## DATA FOR THE TASK
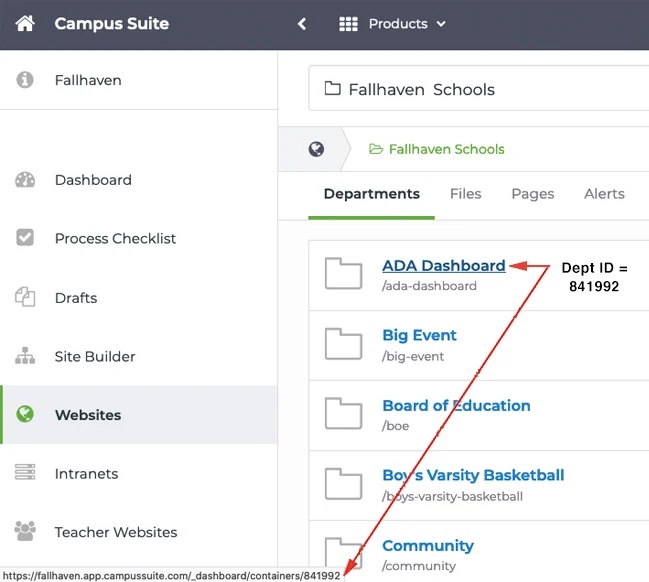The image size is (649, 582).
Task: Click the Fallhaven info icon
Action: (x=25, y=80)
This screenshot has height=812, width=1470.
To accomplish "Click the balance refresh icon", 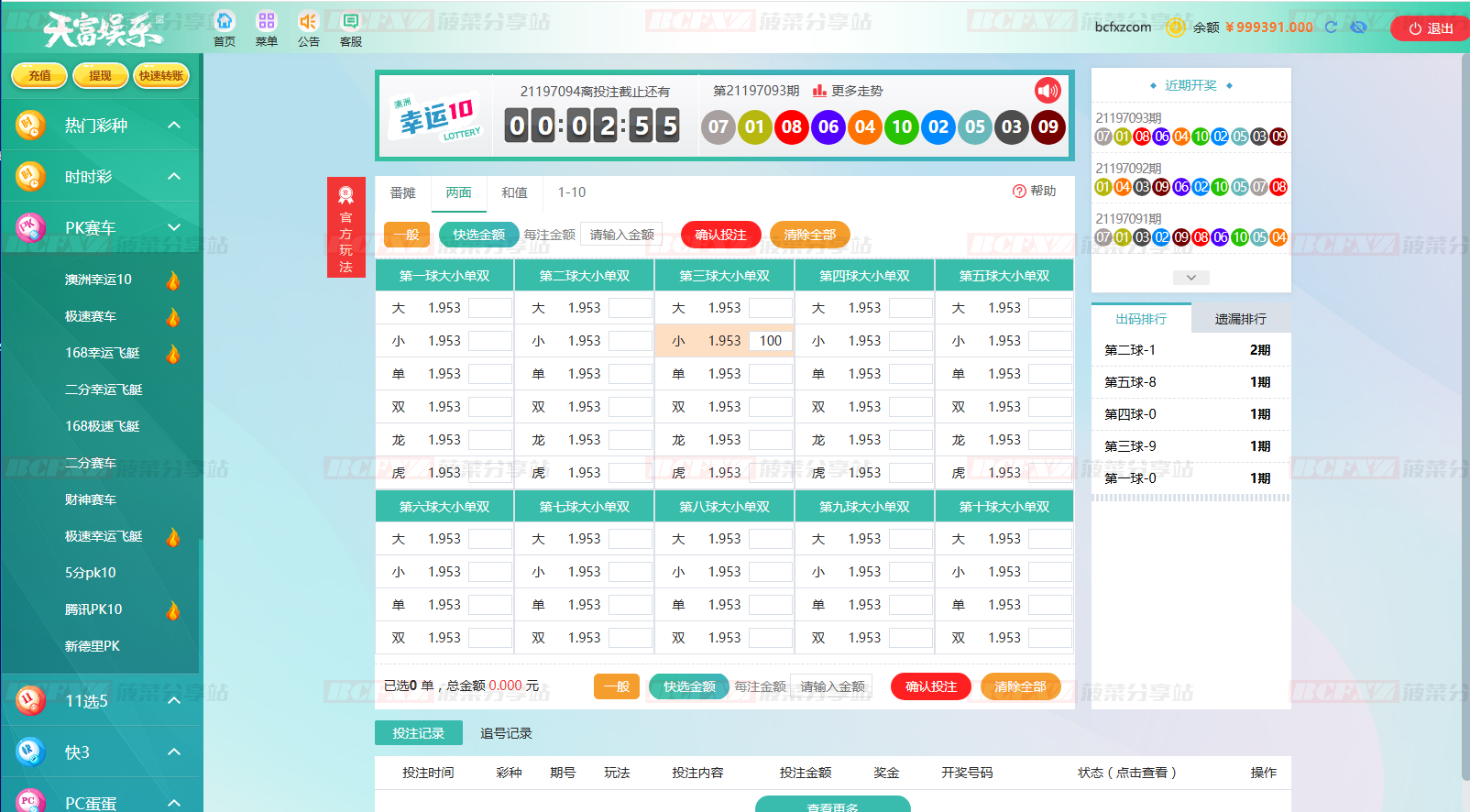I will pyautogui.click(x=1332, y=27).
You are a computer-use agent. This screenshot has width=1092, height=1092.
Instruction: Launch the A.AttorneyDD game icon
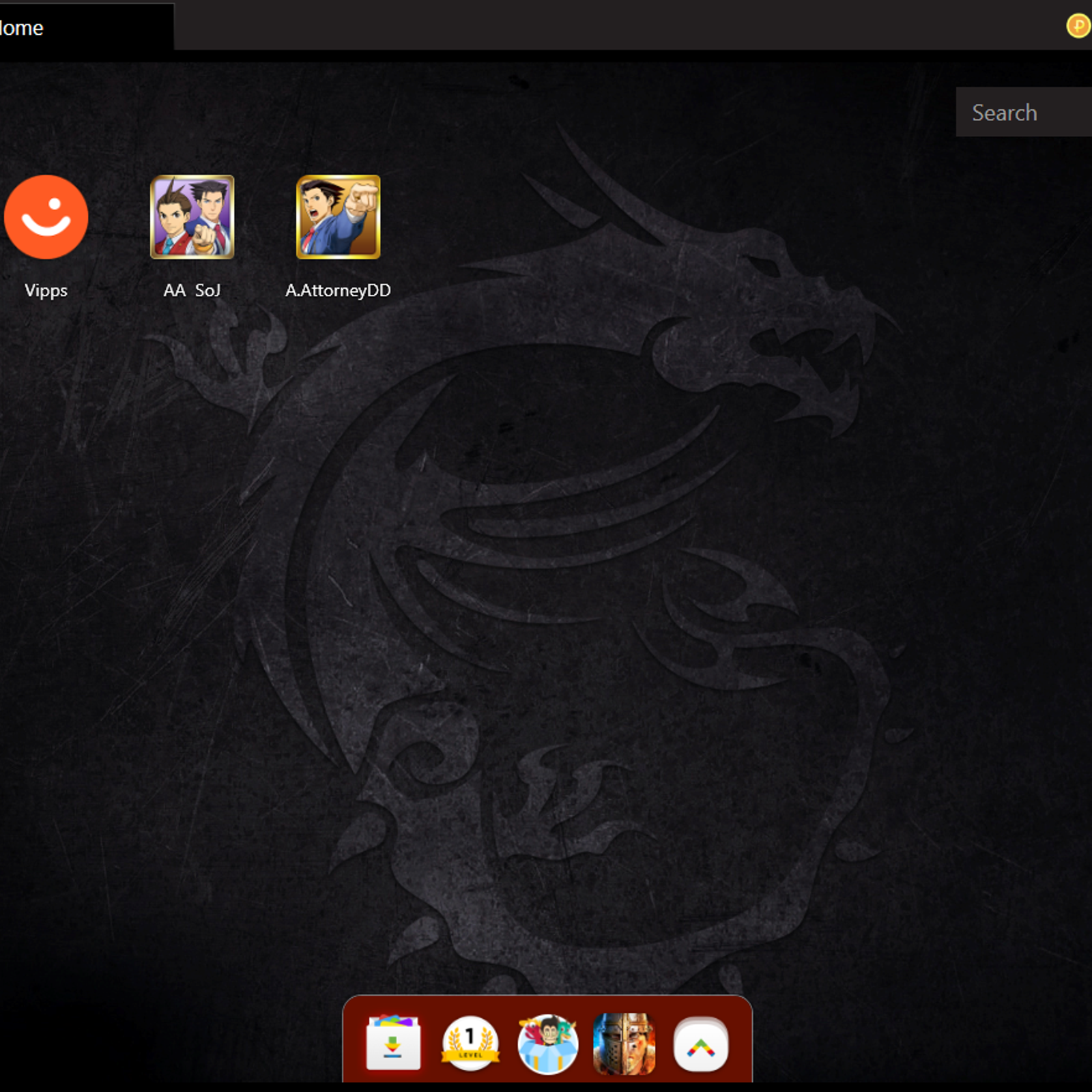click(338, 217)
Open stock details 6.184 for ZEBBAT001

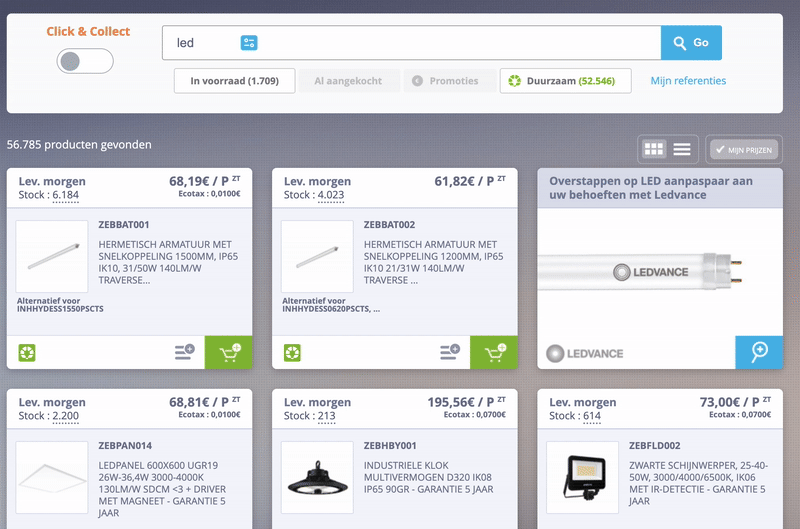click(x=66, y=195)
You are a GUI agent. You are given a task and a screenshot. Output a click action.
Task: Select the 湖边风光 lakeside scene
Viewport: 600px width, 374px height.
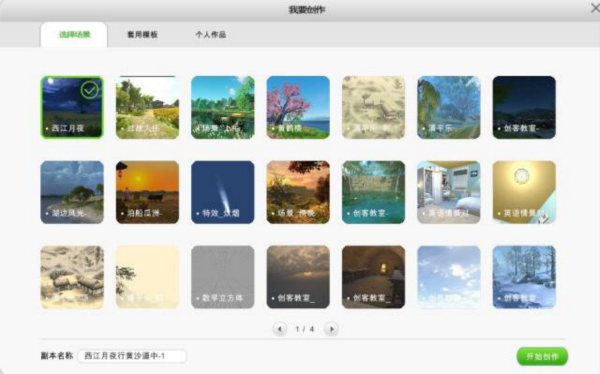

## AIM OF THE EXERCISE
Reproduce the listing above from the line that contains "Task: Select the 湖边风光 lakeside scene" through its final line, exactly and with nothing added. Omit the images.

## SOLUTION TO THIS EXERCISE
Task: Select the 湖边风光 lakeside scene
Viewport: 600px width, 374px height.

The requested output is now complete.